Mit am Tisch sollen auch Vertreter von Krankenhausträgern und Krankenkassen sitzen. Auch beim Deutschen Ärztetag sollten sich die Vertrags- und Klinikärzte austauschen. Dort soll ein 16-seitiges Argumentationspapier der BÄK zu den Rahmenbedingungen einer sektorenübergreifenden Versorgung vorgestellt und disku­tiert werden.

Für die Notfallversorgung sind die Rettungsdienste, der ärztliche Notdienst der nieder­ge­lassenen Ärzte und die Notaufnahmen der Krankenhäuser zuständig. Insbesondere die Notaufnahmen der Krankenhäuser registrieren steigende Patientenzahlen. Sie werden derzeit jährlich von bis zu 25 Millionen Menschen aufgesucht. Dabei kommen offenbar auch viele Leute mit Bagatellerkrankungen. Das geht auf Kosten der tatsäch­lichen Not­fälle.
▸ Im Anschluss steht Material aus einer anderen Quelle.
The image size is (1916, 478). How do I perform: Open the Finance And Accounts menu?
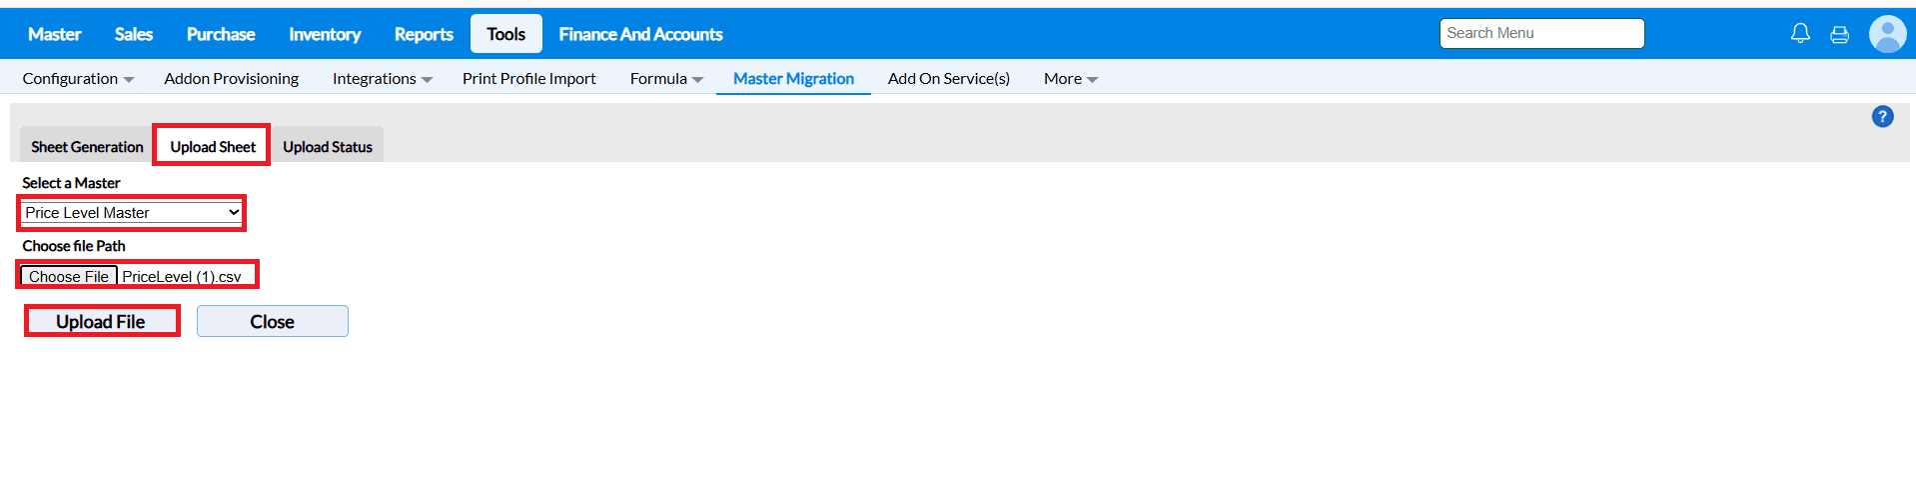tap(640, 34)
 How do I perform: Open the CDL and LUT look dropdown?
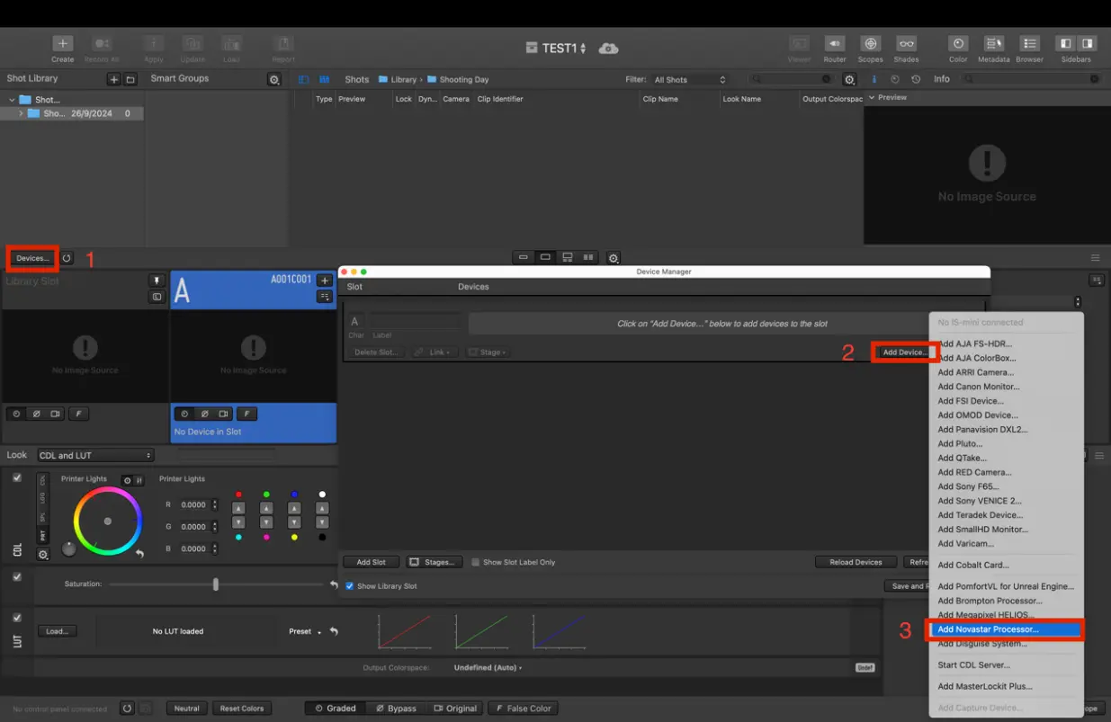[94, 456]
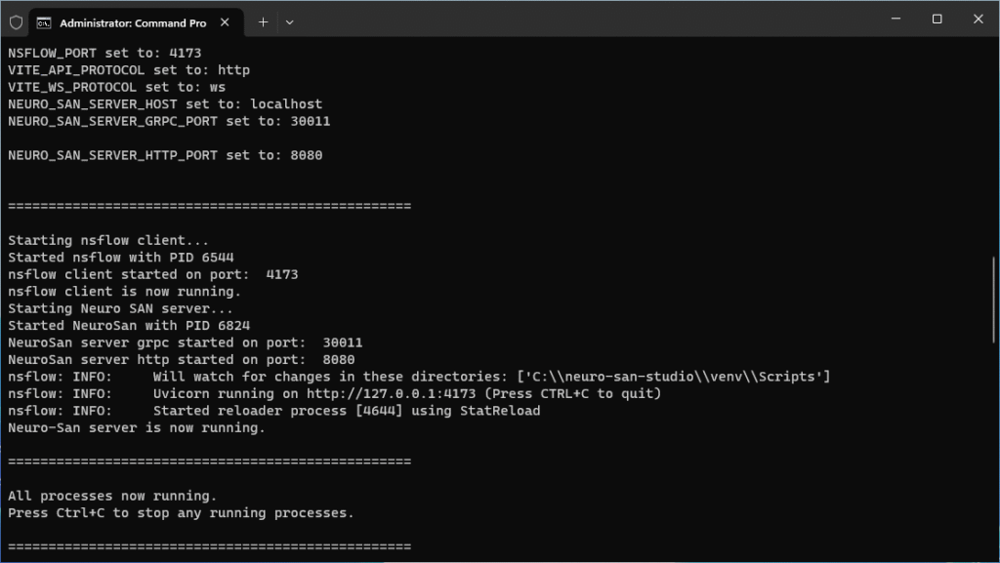Viewport: 1000px width, 563px height.
Task: Click the administrator shield icon
Action: (x=16, y=21)
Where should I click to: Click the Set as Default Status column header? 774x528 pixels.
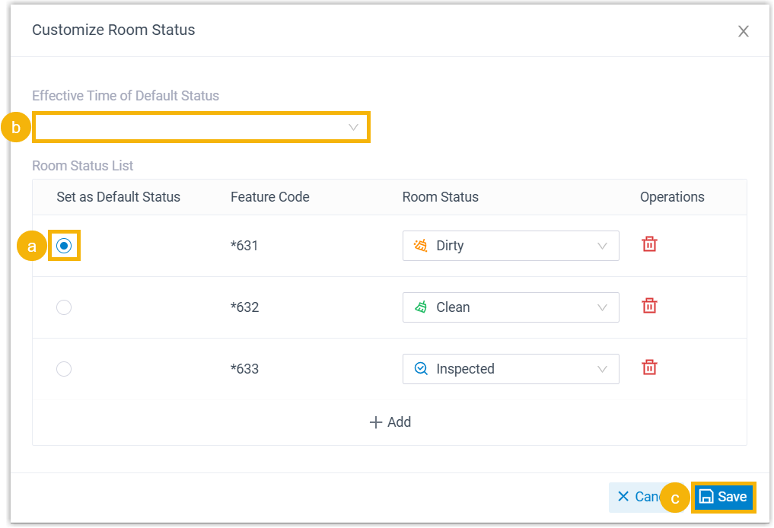pos(118,197)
Streit gibt es zwischen Ärzten, Krankenhäusern und Kassen unter anderem um die Ver­gütung. Die Kliniken beklagen, sie würden für die Behandlung nicht ausreichend hono­riert. Die Deutsche Krankenhausgesellschaft (DKG) spricht von einem Defizit von einer Milliarde Euro. Die Ärzte werfen den Krankenhäusern vor, über die Notaufnahmen ihre Betten zu füllen und Aufgaben zu übernehmen, die auch im Bereich der niedergelasse­nen Ärzte liegen.
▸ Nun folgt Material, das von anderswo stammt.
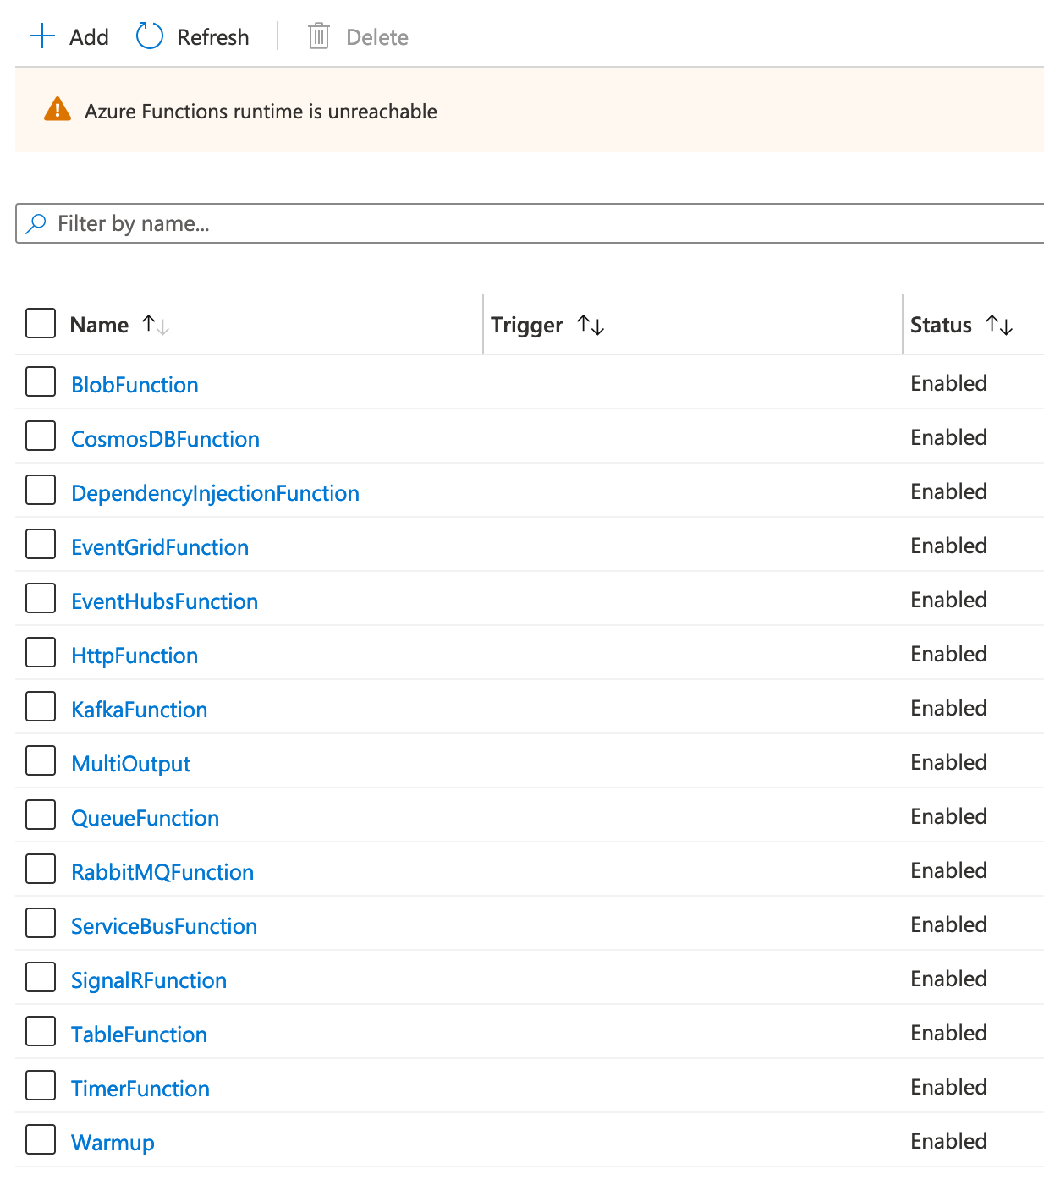Viewport: 1044px width, 1196px height.
Task: Click the Filter by name input field
Action: coord(338,223)

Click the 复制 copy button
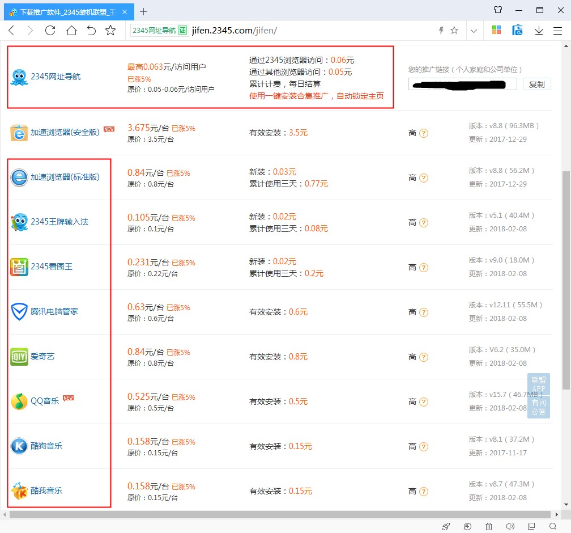pyautogui.click(x=536, y=84)
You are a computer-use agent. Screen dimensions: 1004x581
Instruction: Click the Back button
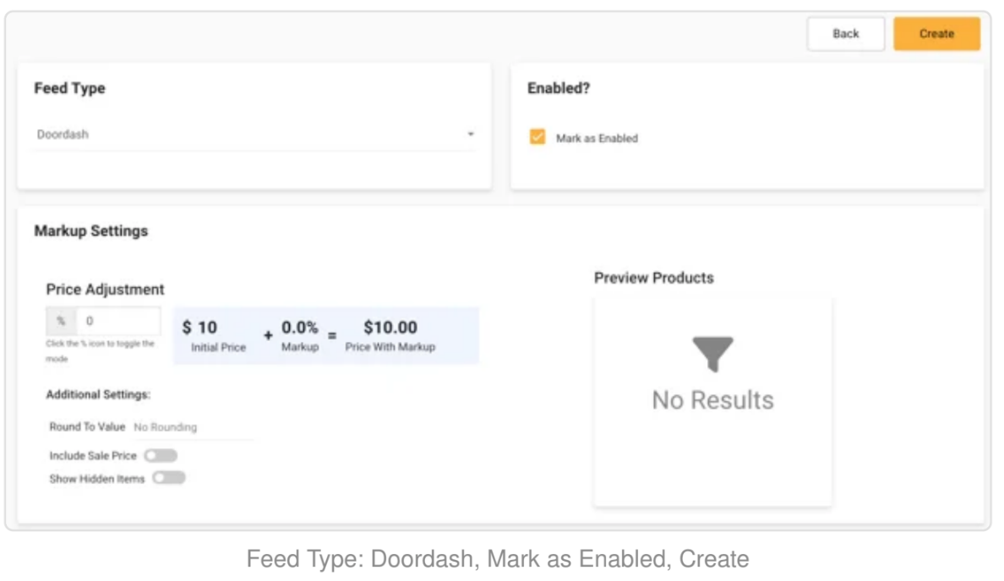[845, 34]
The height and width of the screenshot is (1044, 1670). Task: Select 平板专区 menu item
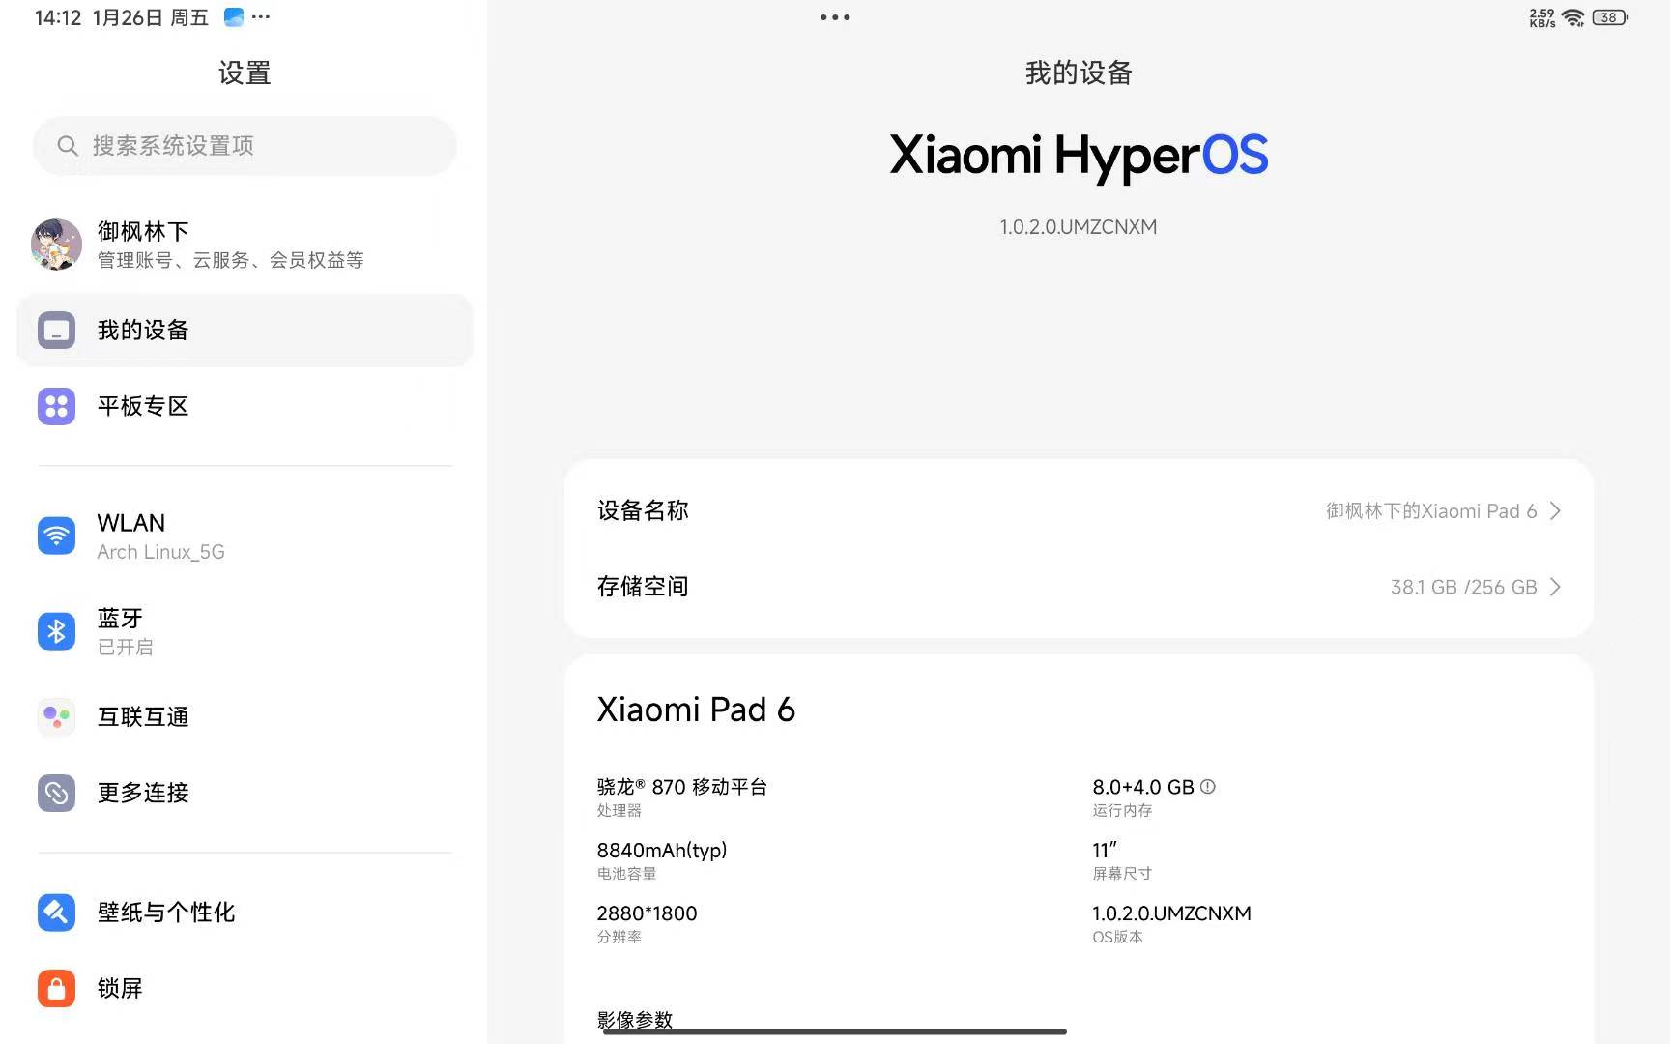coord(143,406)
Erneute Kritik am Marburger Bund

Die Debatte um ein Eckpunktepapier für eine Strukturreform der medizinischen Notfall­ver­sorgung des Marburger Bundes (MB) geht heute weiter. Der Vorstand der Kassen­ärztlichen Vereinigung Baden-Württemberg (KVBW) hat den Plänen, die Notfallversor­gung an Krankenhäusern zu konzentrieren, eine Absage erteilt. Der Klinikärzte­ver­band versuche die Notfallversorgung zur eigenen Klientelpolitik zu nutzen, kritisierte Jo­hannes Fechner, stellvertretender Vorstandsvorsitzender der KVBW. Ihm zufolge zeugen die For­derungen des MB nach einer alleinigen Notfallversorgung durch das Krankenhaus von wenig Kenntnis der Strukturen, sowohl der in den Krankenhäusern als auch im niederge­lassenen Bereich. „Was sollen wir davon halten, wenn die Krankenhäuser heute bereits eine Arbeitsüberlastung ihrer Ärzte in vielen Bereichen beklagen, der Marburger Bund gleichzeitig aber zusätzliche Aufgaben fordert“, erklärte der stellvertretende Vorstandsvorsitzende.
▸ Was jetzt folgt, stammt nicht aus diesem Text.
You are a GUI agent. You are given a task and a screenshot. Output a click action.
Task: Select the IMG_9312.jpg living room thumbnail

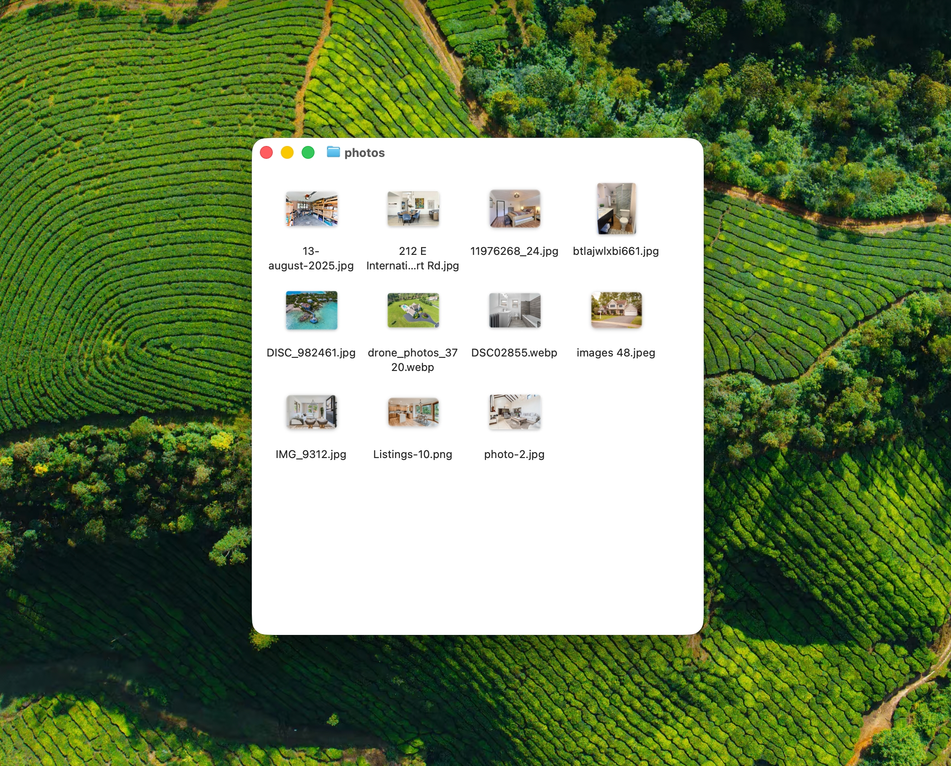[x=311, y=413]
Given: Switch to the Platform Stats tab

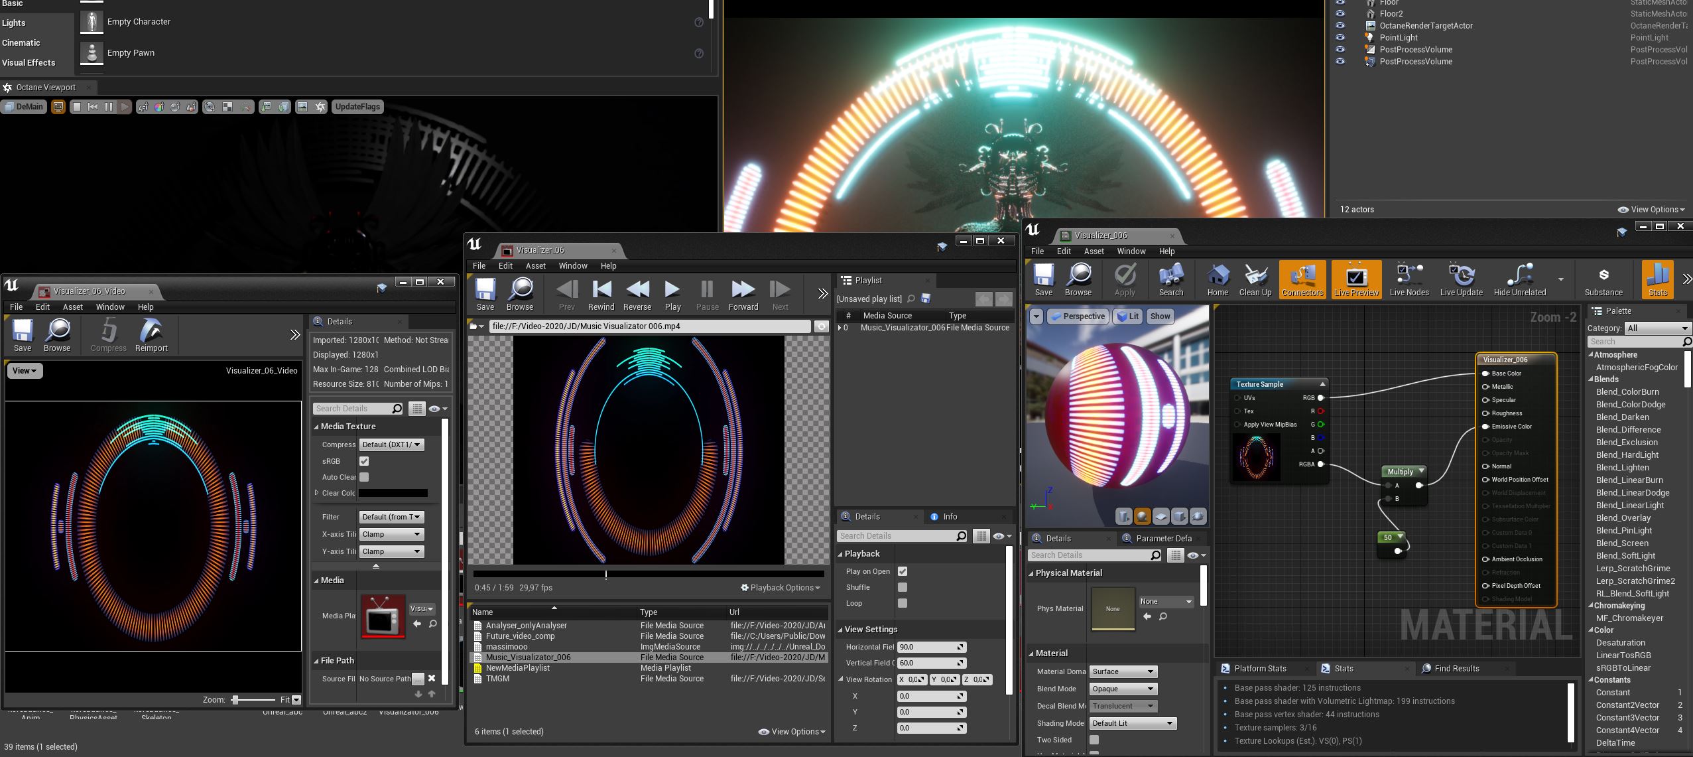Looking at the screenshot, I should 1259,668.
Für den Vorstand der Kassenärztlichen Vereinigung Hessen hat sich der MB nachhaltig diskreditiert und endgültig als „fünfte Kolonne“ der Deutschen Krankenhausgesellschaft entpuppt. „Beschäftigt man sich im Detail mit den vorgestellten Eckpunkten, wird deutlich, dass der MB wie so oft ausschließlich die Interessen der Krankenhäuser vertritt. Denn ne­ben oberflächlich vernünftigen Vorschlägen, wie der Ausrichtung der Patientensteue­rung an der Behandlungsdringlichkeit, findet sich im Eckpunktepapier ansonsten vorran­gig die Handschrift der DKG, sagten die Vorstandsvorsitzenden der KVH, Frank Dastych und Eckhard Starke. Das bedeute, Notfallversorgung werde als Geschäftsmodell für defi­zi­täre Kliniken und als Instrument zum Auffüllen von Krankenhausbetten verstanden.